Lord, I thank you for this day. And for my friend, who pulls confessions from me before I have finished my first cup of coffee. How in the world do we read each other so well from so far away?? Only through You! I thank You for my husband. Lord, he’s not his normal self, and I know he has a lot on his mind. And I know that he doesn’t turn to You when he gets overwhelmed, so I really don’t know what or how to pray for him. I guess I just say … Lord, whatever he needs, please supply, and You know what that is. Help me to be a help meet for him.
In Jesus name,
Amen
July 10th, 2008 -- Posted in Prayer, To-Do List |
Today, I need to get back in the blogging routine. I want to blog here, on Musings and on Knits. And I want to do some paid blogging. I want to get that darn freezer corner cleaned out. I want to stitch some more. I want to start my 101 list. I want to brainstorm a list of things to do for this site, but I need us to be together at keyboard for that. And I want to do some Bible reading besides what I do with the kids.
Also, my freaking face hurts from sinus, and I have just had to explain to my husband how “forgetting” a simple request for two months makes me feel. It is true that men and women are wired differently. he had no idea that the underlying problem bothered me so much. Sigh. And I am so sleepy that it isn’t even funny.
Lord, we thank you for this day. I ask you to encourage and strengthen us as we go through the day. There is much to do, as always.
In Jesus Name,
Amen
June 27th, 2008 -- Posted in Prayer |
Is this thing on? You know what we need? We need to pray.
Lord, you know the needs we have, and I ask You to meet them, because we know you are All Sufficient.
In Jesus Name,
Amen
June 23rd, 2008 -- Posted in Prayer |
Dear Loving Father,
Today is a day of many mixed emotions for Cass. I pray that You surround her with the love and comfort that reaches into the deepest parts of her heart. I know that the next few days will be quite difficult and conflicting for Cass.
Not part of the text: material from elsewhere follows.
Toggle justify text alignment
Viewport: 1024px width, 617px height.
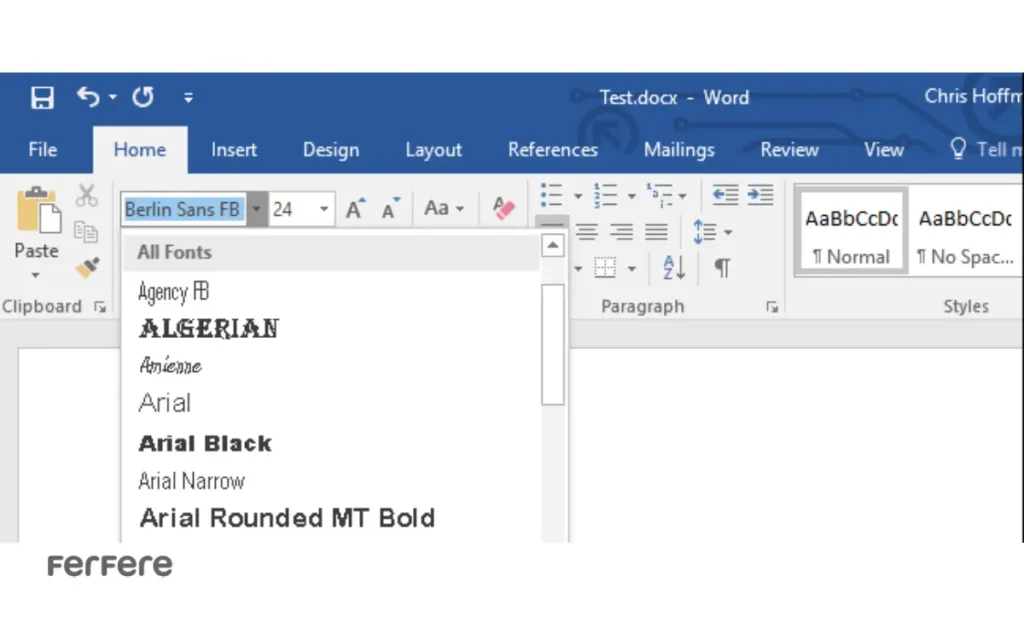(656, 232)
I cannot be there to hug her, Lord. I just ask that You do that enough for the both of us. There is much to be prayed for today. There are things that might go unsaid in our prayers, but You know that they are lurking in my heart and in Cass’s heart. Please take those unsaid prayers and work the magic that is only Yours. Lord, we just love You! We don’t know why things are they way they are or why they end up the way they do. We do know that in the end it is all for good. For that, we are thankful. In Your Most Amazing Name, amen.
June 18th, 2008 -- Posted in Prayer |
Lord, please be with us today. I know that I know that I know, You are already on the other side of the situations that prevail in our lives right now. But it’s hard right here in the middle of it. We need Your firm and guiding Presence today to keep us uplifted and on track. Lord, You are marvelous. Lord, You are Good. Lord, you are Love. We can only love because You have loved us.
Father, I am going to specifically pray for my aunt today. Lord, please be a constant Companion to her today. I know You always are, but today, especially, the storms of life assail her.Father, I wish I could have known what and who made those two women what they are. Three, if You count the one who is already with You. I think it has something to do with the Love.
I really try hard not to pray for people to get what they deserve, because I certainly do not want what I know I deserve, but please spank that uncle of mine into semi-decent behavior for just a little while, so that will be one less thing for Aunt to deal with.
Lord, be with those who woke up to devastation this morning. It seems like years of work were washed away. At the same time, we know that the land will be more fertile for years to come. Preserve life, Dear Lord, because everything else is replaceable.
Lord, be with Ang. today, as she tries to reclaim he house. She’s been working on sandbags and such, and things have slipped a bit. Keep her focussed, Father. I pray the same for myself. I’m having a hard time concentrating, and I am getting overwhelmed. Lord, there comes a point that we can do no more. That’s hard to accept, but we are both at that point. Help us to admit that, and just do the next thing. It still amazes me how parallel You have made our lives. It amazes me that there is always one of us able to pray. You amaze me.
Father, I thank You also for the specific examples you have set before me in the past few months: life and death, blessing and cursing, water and vinegar, love and indifference. I want to choose life. I want to bless. I want to be water. I want love. I want You.